## Required work
Return the exact lines spanning from the line with "Click Create new space" through the last line of the entries, boundaries included, and no others.

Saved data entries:
☆ ☆ ☆
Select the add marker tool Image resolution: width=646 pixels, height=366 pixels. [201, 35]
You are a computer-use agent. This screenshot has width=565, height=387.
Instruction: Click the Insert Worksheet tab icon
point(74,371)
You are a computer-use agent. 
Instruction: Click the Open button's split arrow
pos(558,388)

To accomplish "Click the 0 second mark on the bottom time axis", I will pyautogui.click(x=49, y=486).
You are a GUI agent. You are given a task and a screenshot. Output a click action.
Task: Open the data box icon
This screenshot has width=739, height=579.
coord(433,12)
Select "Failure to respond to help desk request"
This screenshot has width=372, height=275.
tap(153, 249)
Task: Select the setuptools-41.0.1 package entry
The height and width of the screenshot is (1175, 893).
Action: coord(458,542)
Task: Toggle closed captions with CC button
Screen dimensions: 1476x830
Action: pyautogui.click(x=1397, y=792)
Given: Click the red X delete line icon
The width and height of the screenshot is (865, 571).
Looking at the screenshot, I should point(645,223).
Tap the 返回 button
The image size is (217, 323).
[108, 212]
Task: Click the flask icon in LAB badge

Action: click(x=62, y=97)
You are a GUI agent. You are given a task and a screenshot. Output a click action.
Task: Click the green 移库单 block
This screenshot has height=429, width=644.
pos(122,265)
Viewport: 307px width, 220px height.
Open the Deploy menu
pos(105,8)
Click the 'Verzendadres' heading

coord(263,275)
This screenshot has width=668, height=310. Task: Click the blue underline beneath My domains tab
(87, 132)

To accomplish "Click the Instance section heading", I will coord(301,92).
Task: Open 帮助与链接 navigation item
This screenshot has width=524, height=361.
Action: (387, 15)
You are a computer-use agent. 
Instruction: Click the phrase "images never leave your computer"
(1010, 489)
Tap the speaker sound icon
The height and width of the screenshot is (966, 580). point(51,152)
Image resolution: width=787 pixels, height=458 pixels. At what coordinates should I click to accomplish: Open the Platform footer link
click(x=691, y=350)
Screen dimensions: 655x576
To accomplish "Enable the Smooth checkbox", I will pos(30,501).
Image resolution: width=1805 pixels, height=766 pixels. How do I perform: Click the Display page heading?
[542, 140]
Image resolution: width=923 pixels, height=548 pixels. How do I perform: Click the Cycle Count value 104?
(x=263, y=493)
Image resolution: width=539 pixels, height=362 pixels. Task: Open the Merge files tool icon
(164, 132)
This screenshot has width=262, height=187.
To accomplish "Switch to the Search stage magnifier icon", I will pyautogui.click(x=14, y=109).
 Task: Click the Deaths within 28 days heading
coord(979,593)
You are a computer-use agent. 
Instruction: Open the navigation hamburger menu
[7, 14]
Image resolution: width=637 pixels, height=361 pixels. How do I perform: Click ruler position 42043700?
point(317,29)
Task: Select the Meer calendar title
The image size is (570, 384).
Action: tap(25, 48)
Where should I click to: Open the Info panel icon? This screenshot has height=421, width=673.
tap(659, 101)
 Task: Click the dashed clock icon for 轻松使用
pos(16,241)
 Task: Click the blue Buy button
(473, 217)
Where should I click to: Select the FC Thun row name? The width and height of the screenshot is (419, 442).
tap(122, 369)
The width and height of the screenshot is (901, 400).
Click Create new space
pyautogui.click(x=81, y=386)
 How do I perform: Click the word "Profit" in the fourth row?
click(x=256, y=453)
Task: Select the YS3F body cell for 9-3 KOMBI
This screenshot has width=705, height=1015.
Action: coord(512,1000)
☆ ☆ ☆
## Response to this task
Click Create new space
pyautogui.click(x=81, y=386)
 How do I perform: Click the word "Profit" in the fourth row?
click(x=256, y=453)
Task: Select the YS3F body cell for 9-3 KOMBI
This screenshot has width=705, height=1015.
Action: coord(512,1000)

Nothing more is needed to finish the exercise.